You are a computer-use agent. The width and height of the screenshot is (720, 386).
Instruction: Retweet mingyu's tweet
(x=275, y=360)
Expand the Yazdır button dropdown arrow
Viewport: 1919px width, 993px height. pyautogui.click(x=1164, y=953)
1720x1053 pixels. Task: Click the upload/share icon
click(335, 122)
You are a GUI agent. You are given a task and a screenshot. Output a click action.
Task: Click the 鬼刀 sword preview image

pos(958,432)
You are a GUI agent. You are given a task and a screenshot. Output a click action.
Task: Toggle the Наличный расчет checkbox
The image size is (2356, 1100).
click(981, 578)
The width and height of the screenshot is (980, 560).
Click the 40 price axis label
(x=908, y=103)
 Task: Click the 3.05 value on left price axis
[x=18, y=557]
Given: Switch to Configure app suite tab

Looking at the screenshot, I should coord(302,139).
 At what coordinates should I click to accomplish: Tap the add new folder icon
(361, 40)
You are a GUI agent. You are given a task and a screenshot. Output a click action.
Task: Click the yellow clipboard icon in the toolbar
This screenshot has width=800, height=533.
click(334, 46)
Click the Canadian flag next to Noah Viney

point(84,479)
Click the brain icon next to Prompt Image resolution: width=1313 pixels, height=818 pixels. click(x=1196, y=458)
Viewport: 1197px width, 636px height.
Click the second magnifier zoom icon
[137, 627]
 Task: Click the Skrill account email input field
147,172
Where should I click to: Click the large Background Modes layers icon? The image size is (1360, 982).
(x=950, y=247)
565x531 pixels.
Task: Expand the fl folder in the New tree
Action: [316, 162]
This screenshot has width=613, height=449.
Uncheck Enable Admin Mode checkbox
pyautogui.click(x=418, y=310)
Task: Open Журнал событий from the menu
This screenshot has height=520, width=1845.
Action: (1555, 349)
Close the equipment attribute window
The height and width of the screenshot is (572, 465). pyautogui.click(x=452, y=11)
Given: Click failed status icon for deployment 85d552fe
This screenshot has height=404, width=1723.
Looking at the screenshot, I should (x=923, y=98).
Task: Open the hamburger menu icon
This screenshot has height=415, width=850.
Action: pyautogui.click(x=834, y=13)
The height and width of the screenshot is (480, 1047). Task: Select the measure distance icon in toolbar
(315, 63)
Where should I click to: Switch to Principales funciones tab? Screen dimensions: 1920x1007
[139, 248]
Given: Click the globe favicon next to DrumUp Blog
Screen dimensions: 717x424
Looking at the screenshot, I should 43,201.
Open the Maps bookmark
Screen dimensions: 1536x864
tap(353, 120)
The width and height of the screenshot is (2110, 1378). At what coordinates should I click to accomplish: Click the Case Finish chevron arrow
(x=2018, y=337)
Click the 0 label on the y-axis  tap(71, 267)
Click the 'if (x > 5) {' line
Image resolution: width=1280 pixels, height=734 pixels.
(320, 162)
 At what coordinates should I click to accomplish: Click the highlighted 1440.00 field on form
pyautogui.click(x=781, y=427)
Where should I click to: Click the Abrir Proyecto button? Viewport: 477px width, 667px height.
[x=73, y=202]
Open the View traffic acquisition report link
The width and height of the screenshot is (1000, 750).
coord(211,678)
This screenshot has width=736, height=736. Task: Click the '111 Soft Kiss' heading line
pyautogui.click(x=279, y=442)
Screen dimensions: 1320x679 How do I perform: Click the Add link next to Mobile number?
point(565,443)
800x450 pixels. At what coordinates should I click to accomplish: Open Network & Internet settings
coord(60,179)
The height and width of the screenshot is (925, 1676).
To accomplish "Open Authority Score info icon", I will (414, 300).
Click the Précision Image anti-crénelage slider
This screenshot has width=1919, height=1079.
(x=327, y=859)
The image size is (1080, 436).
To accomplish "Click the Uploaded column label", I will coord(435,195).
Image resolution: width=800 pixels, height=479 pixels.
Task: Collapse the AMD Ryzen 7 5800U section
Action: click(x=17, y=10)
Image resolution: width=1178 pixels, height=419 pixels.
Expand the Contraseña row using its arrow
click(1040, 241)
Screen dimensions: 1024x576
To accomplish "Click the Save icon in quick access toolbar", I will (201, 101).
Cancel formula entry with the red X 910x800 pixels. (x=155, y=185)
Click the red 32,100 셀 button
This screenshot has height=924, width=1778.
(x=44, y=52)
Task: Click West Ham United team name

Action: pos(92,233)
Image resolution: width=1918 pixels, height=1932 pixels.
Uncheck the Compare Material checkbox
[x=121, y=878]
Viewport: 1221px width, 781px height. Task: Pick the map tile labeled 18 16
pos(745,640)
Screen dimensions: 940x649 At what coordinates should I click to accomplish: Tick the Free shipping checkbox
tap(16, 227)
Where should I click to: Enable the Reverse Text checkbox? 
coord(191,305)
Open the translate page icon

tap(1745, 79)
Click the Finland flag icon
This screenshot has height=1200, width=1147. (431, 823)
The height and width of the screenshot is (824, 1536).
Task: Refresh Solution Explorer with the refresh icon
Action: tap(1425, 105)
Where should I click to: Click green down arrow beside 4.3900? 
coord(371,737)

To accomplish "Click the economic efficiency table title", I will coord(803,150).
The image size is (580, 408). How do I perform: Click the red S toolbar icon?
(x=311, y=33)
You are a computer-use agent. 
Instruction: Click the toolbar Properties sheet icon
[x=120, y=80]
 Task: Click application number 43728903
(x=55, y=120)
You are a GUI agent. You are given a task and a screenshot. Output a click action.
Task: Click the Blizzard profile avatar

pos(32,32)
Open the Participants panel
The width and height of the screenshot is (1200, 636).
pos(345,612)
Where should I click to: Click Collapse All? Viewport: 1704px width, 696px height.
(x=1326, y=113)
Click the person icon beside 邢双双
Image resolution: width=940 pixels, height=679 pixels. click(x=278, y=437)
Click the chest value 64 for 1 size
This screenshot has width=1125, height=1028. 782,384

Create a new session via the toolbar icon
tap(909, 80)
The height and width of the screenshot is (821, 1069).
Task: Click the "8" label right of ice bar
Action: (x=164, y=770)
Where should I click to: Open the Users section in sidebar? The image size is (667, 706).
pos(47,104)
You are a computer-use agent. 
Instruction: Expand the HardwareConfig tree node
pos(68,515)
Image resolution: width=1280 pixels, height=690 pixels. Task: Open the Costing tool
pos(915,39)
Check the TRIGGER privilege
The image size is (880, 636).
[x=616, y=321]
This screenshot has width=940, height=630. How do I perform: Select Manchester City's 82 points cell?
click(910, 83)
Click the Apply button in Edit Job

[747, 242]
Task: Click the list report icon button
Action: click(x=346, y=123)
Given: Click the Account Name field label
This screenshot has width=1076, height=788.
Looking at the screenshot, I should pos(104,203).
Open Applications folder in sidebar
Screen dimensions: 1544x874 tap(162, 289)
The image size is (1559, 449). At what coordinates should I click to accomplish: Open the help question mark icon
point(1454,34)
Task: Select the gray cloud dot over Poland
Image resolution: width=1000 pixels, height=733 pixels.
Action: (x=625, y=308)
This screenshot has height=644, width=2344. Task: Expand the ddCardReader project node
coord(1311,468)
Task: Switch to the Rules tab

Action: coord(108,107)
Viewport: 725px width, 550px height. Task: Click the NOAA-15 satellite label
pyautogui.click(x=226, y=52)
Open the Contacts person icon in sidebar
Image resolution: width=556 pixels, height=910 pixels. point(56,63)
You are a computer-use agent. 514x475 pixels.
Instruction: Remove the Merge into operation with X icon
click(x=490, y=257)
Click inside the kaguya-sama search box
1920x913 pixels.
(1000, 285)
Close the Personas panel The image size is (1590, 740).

§ **Required action**
Restate the whole set of entries exactly.

§ **Task result**
You are a computer-use agent. The width and height of the screenshot is (720, 386).
Instruction: Retweet mingyu's tweet
(x=275, y=360)
Expand the Yazdır button dropdown arrow
Viewport: 1919px width, 993px height. pyautogui.click(x=1164, y=953)
1720x1053 pixels. Task: Click the upload/share icon
click(335, 122)
You are a GUI agent. You are given a task and a screenshot. Output a click action.
Task: Click the 鬼刀 sword preview image

pos(958,432)
You are a GUI agent. You are given a task and a screenshot. Output a click action.
Task: Toggle the Наличный расчет checkbox
The image size is (2356, 1100).
click(981, 578)
The width and height of the screenshot is (980, 560).
Click the 40 price axis label
(x=908, y=103)
 Task: Click the 3.05 value on left price axis
[x=18, y=557]
Given: Switch to Configure app suite tab

Looking at the screenshot, I should coord(302,139).
 At what coordinates should I click to accomplish: Tap the add new folder icon
(361, 40)
You are a GUI agent. You are given a task and a screenshot. Output a click action.
Task: Click the yellow clipboard icon in the toolbar
This screenshot has width=800, height=533.
click(334, 46)
Click the Canadian flag next to Noah Viney

point(84,479)
Click the brain icon next to Prompt Image resolution: width=1313 pixels, height=818 pixels. click(x=1196, y=458)
Viewport: 1197px width, 636px height.
Click the second magnifier zoom icon
[137, 627]
 Task: Click the Skrill account email input field
147,172
Where should I click to: Click the large Background Modes layers icon? The image size is (1360, 982).
(x=950, y=247)
565x531 pixels.
Task: Expand the fl folder in the New tree
Action: [316, 162]
This screenshot has width=613, height=449.
Uncheck Enable Admin Mode checkbox
pyautogui.click(x=418, y=310)
Task: Open Журнал событий from the menu
This screenshot has height=520, width=1845.
Action: (1555, 349)
Close the equipment attribute window
The height and width of the screenshot is (572, 465). pyautogui.click(x=452, y=11)
Given: Click failed status icon for deployment 85d552fe
This screenshot has height=404, width=1723.
Looking at the screenshot, I should (x=923, y=98).
Task: Open the hamburger menu icon
This screenshot has height=415, width=850.
Action: pyautogui.click(x=834, y=13)
The height and width of the screenshot is (480, 1047). Task: Select the measure distance icon in toolbar
(315, 63)
Where should I click to: Switch to Principales funciones tab? Screen dimensions: 1920x1007
[139, 248]
Given: Click the globe favicon next to DrumUp Blog
Screen dimensions: 717x424
Looking at the screenshot, I should 43,201.
Open the Maps bookmark
Screen dimensions: 1536x864
tap(353, 120)
The width and height of the screenshot is (2110, 1378). At what coordinates should I click to accomplish: Click the Case Finish chevron arrow
(x=2018, y=337)
Click the 0 label on the y-axis  tap(71, 267)
Click the 'if (x > 5) {' line
Image resolution: width=1280 pixels, height=734 pixels.
(320, 162)
 At what coordinates should I click to accomplish: Click the highlighted 1440.00 field on form
pyautogui.click(x=781, y=427)
Where should I click to: Click the Abrir Proyecto button? Viewport: 477px width, 667px height.
[x=73, y=202]
Open the View traffic acquisition report link
The width and height of the screenshot is (1000, 750).
coord(211,678)
This screenshot has width=736, height=736. Task: Click the '111 Soft Kiss' heading line
pyautogui.click(x=279, y=442)
Screen dimensions: 1320x679 How do I perform: Click the Add link next to Mobile number?
point(565,443)
800x450 pixels. At what coordinates should I click to accomplish: Open Network & Internet settings
coord(60,179)
The height and width of the screenshot is (925, 1676).
To accomplish "Open Authority Score info icon", I will (414, 300).
Click the Précision Image anti-crénelage slider
This screenshot has width=1919, height=1079.
(x=327, y=859)
The image size is (1080, 436).
To accomplish "Click the Uploaded column label", I will coord(435,195).
Image resolution: width=800 pixels, height=479 pixels.
Task: Collapse the AMD Ryzen 7 5800U section
Action: click(x=17, y=10)
Image resolution: width=1178 pixels, height=419 pixels.
Expand the Contraseña row using its arrow
click(1040, 241)
Screen dimensions: 1024x576
To accomplish "Click the Save icon in quick access toolbar", I will (201, 101).
Cancel formula entry with the red X 910x800 pixels. (x=155, y=185)
Click the red 32,100 셀 button
This screenshot has height=924, width=1778.
(x=44, y=52)
Task: Click West Ham United team name

Action: pos(92,233)
Image resolution: width=1918 pixels, height=1932 pixels.
Uncheck the Compare Material checkbox
[x=121, y=878]
Viewport: 1221px width, 781px height. Task: Pick the map tile labeled 18 16
pos(745,640)
Screen dimensions: 940x649 At what coordinates should I click to accomplish: Tick the Free shipping checkbox
tap(16, 227)
Where should I click to: Enable the Reverse Text checkbox? 
coord(191,305)
Open the translate page icon

tap(1745, 79)
Click the Finland flag icon
This screenshot has height=1200, width=1147. (431, 823)
The height and width of the screenshot is (824, 1536).
Task: Refresh Solution Explorer with the refresh icon
Action: tap(1425, 105)
Where should I click to: Click green down arrow beside 4.3900? 
coord(371,737)

To accomplish "Click the economic efficiency table title", I will coord(803,150).
The image size is (580, 408). How do I perform: Click the red S toolbar icon?
(x=311, y=33)
You are a computer-use agent. 
Instruction: Click the toolbar Properties sheet icon
[x=120, y=80]
 Task: Click application number 43728903
(x=55, y=120)
You are a GUI agent. You are given a task and a screenshot. Output a click action.
Task: Click the Blizzard profile avatar

pos(32,32)
Open the Participants panel
The width and height of the screenshot is (1200, 636).
pos(345,612)
Where should I click to: Click Collapse All? Viewport: 1704px width, 696px height.
(x=1326, y=113)
Click the person icon beside 邢双双
Image resolution: width=940 pixels, height=679 pixels. click(x=278, y=437)
Click the chest value 64 for 1 size
This screenshot has width=1125, height=1028. 782,384

Create a new session via the toolbar icon
tap(909, 80)
The height and width of the screenshot is (821, 1069).
Task: Click the "8" label right of ice bar
Action: (x=164, y=770)
Where should I click to: Open the Users section in sidebar? The image size is (667, 706).
pos(47,104)
You are a computer-use agent. 
Instruction: Expand the HardwareConfig tree node
pos(68,515)
Image resolution: width=1280 pixels, height=690 pixels. Task: Open the Costing tool
pos(915,39)
Check the TRIGGER privilege
The image size is (880, 636).
[x=616, y=321]
This screenshot has width=940, height=630. How do I perform: Select Manchester City's 82 points cell?
click(910, 83)
Click the Apply button in Edit Job

[747, 242]
Task: Click the list report icon button
Action: click(x=346, y=123)
Given: Click the Account Name field label
This screenshot has width=1076, height=788.
Looking at the screenshot, I should pos(104,203).
Open Applications folder in sidebar
Screen dimensions: 1544x874 tap(162, 289)
The image size is (1559, 449). At what coordinates should I click to accomplish: Open the help question mark icon
point(1454,34)
Task: Select the gray cloud dot over Poland
Image resolution: width=1000 pixels, height=733 pixels.
Action: (x=625, y=308)
This screenshot has height=644, width=2344. Task: Expand the ddCardReader project node
coord(1311,468)
Task: Switch to the Rules tab

Action: coord(108,107)
Viewport: 725px width, 550px height. Task: Click the NOAA-15 satellite label
pyautogui.click(x=226, y=52)
Open the Contacts person icon in sidebar
Image resolution: width=556 pixels, height=910 pixels. point(56,63)
You are a computer-use agent. 514x475 pixels.
Instruction: Remove the Merge into operation with X icon
click(x=490, y=257)
Click inside the kaguya-sama search box
1920x913 pixels.
(1000, 285)
Close the Personas panel The image size is (1590, 740).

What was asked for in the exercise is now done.